THE RECORDS
[Start of section]

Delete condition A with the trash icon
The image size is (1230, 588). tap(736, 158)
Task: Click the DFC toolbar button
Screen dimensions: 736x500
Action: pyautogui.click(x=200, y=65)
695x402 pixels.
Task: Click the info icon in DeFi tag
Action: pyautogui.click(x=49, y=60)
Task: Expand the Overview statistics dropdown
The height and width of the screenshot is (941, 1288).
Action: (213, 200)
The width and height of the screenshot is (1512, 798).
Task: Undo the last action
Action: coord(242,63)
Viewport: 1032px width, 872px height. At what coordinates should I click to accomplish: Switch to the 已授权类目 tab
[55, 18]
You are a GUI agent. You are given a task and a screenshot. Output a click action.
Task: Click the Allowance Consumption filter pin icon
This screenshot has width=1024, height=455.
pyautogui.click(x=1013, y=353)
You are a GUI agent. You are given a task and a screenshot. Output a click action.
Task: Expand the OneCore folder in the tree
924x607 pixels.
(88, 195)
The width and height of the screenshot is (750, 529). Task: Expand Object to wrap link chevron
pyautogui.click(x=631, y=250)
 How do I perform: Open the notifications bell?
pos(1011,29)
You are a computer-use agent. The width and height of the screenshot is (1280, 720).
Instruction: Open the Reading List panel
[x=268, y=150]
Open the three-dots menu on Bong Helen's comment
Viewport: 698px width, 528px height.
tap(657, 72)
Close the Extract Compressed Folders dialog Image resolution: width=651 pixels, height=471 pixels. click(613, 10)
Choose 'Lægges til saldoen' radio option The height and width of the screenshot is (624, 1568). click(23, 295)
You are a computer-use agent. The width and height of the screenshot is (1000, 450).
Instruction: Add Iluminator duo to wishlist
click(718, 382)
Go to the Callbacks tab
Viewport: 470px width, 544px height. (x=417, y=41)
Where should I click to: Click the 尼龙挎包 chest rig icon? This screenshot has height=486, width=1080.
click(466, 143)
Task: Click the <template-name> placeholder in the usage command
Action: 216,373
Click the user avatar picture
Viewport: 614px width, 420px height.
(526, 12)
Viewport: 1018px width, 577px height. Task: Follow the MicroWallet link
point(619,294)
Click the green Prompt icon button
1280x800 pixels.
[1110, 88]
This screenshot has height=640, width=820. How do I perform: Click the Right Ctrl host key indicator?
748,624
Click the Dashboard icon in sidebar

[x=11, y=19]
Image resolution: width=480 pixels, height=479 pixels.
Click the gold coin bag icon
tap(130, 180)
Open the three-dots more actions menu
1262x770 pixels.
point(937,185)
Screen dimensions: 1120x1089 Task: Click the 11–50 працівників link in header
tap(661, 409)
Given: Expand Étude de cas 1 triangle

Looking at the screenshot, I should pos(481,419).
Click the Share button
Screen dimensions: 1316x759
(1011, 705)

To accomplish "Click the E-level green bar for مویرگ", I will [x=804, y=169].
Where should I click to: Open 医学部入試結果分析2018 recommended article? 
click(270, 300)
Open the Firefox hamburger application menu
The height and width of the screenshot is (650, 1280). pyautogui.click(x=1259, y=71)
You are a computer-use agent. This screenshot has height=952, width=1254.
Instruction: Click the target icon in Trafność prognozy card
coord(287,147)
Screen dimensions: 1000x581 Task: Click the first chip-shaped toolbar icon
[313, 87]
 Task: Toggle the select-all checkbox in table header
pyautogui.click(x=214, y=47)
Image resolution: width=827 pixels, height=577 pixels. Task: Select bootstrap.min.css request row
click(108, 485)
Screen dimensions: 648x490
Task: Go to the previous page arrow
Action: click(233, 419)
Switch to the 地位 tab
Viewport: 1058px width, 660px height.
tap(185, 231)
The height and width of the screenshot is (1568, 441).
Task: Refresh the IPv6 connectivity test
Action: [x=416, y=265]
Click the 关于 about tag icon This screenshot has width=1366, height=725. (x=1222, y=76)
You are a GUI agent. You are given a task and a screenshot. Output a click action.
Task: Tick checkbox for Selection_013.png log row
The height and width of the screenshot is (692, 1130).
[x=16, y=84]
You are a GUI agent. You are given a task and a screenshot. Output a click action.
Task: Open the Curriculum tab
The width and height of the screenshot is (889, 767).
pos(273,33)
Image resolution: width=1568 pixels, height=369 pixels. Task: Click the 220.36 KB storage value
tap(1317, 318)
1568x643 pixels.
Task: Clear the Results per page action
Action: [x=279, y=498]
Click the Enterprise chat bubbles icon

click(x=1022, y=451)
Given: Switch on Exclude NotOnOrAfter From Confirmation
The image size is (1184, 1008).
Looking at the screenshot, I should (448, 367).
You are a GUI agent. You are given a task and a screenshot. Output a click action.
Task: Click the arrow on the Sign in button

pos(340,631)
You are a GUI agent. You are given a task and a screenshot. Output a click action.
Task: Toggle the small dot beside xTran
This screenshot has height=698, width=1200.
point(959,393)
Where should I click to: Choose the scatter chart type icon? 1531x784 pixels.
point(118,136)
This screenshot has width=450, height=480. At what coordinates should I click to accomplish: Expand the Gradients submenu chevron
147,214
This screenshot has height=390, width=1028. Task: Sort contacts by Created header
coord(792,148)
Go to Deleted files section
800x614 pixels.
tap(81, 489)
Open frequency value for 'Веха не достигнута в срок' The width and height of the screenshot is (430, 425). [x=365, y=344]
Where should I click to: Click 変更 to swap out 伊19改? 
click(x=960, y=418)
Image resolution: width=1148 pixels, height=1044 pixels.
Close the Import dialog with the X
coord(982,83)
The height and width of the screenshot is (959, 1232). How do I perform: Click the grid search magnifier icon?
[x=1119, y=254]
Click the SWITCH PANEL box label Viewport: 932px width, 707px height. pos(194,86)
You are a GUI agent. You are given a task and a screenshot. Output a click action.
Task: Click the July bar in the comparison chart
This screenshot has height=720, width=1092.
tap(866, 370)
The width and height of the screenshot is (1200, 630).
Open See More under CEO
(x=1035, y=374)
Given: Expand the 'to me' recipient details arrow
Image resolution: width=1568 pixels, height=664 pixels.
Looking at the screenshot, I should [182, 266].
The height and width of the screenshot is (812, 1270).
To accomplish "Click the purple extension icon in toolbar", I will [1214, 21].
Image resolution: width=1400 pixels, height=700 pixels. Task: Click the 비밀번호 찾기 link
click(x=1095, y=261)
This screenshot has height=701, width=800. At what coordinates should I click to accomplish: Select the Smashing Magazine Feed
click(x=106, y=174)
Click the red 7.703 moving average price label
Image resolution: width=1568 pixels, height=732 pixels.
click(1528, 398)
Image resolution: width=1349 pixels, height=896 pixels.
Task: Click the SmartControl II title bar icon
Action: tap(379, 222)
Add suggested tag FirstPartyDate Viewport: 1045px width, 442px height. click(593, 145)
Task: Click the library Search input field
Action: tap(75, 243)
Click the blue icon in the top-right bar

[End of section]

WORK ORDER
In the data above, how many lines contain the string "green"? Answer with the number only.

RESPONSE FOR THIS EXERCISE
2